━━ MATERIAL SHOWN
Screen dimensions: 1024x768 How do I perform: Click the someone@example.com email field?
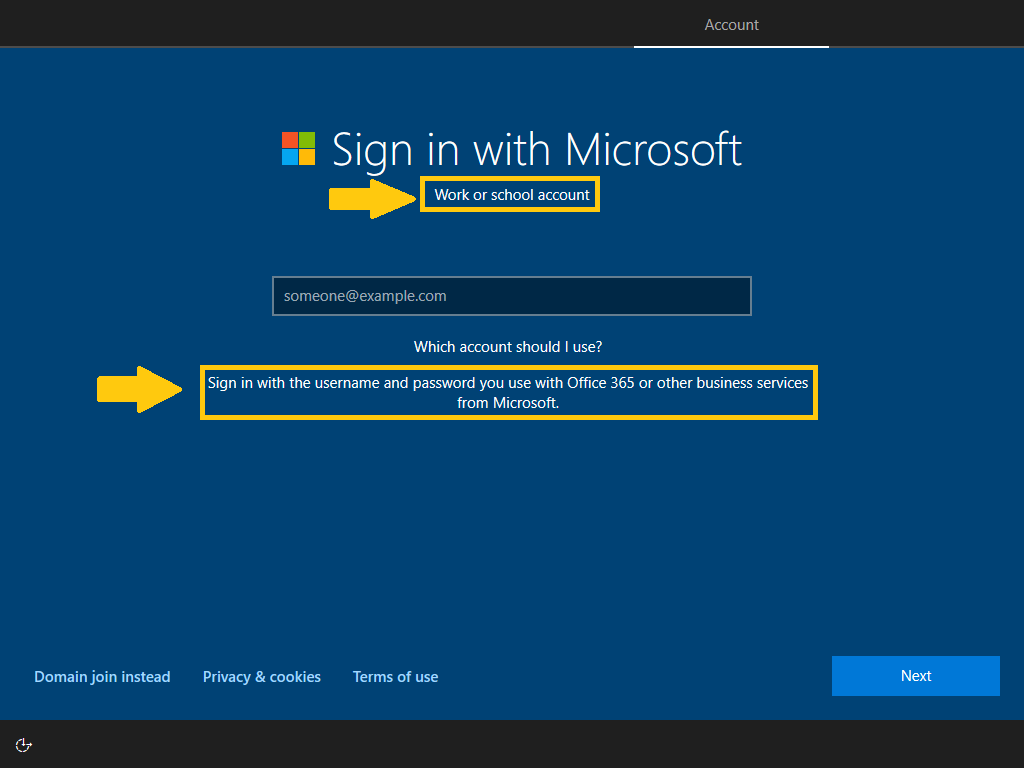pos(511,296)
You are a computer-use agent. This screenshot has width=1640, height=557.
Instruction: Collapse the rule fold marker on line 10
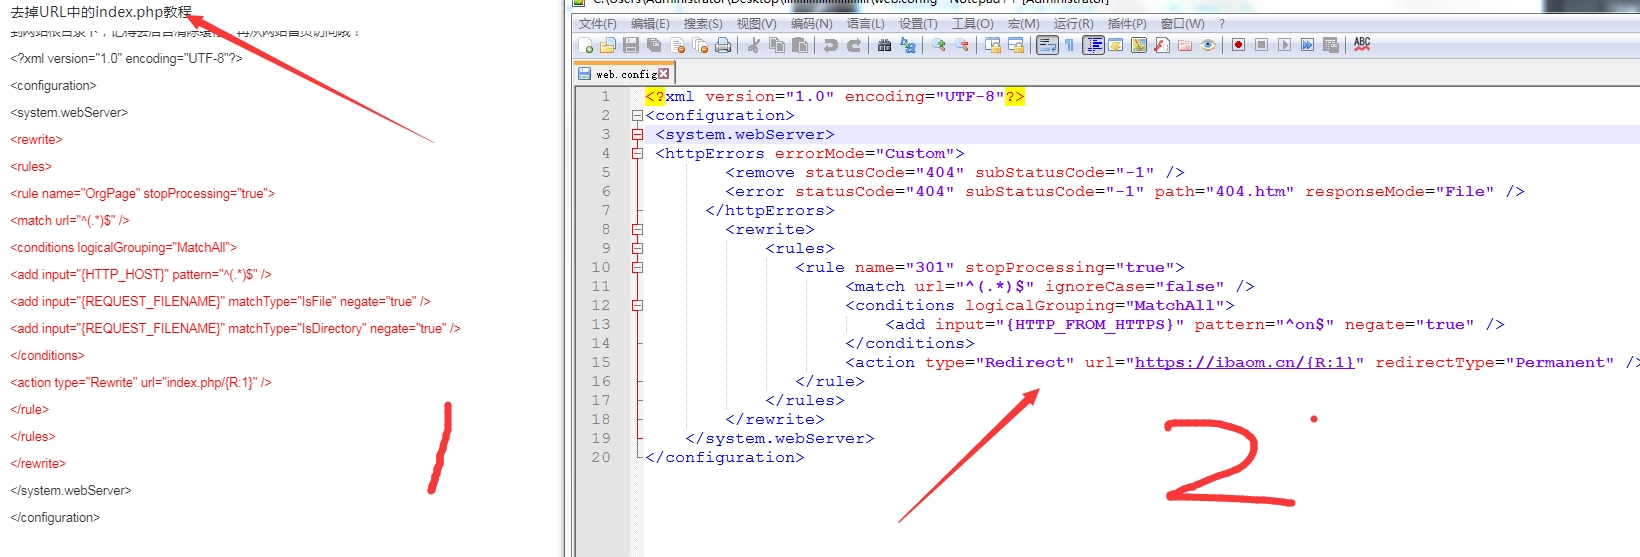[637, 268]
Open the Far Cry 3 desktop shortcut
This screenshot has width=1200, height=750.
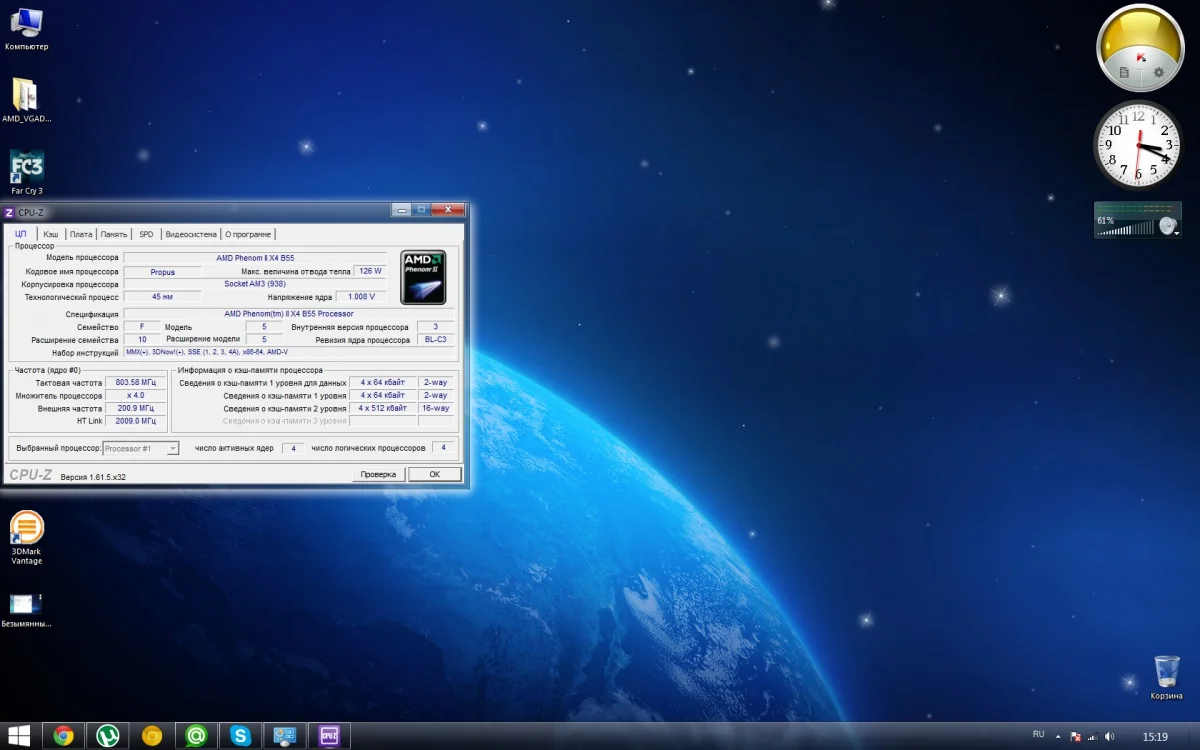point(26,168)
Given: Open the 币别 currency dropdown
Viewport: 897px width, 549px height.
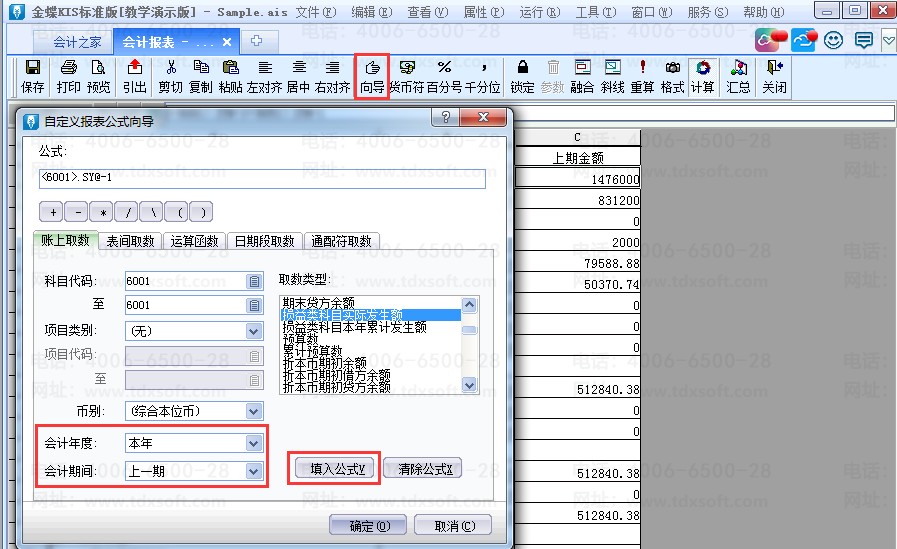Looking at the screenshot, I should (x=254, y=411).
━━━━
* [PROBLEM DETAILS]
Reproduce the data word for word; no pictures.

* [TASK RESULT]
Screen dimensions: 1024x768 How do I perform: Click the someone@example.com email field?
pos(511,296)
You are a computer-use agent. This screenshot has width=1640, height=557.
Instruction: Collapse the rule fold marker on line 10
[637, 268]
Open the Far Cry 3 desktop shortcut
This screenshot has width=1200, height=750.
point(26,168)
Given: Open the 币别 currency dropdown
Viewport: 897px width, 549px height.
Looking at the screenshot, I should (x=254, y=411).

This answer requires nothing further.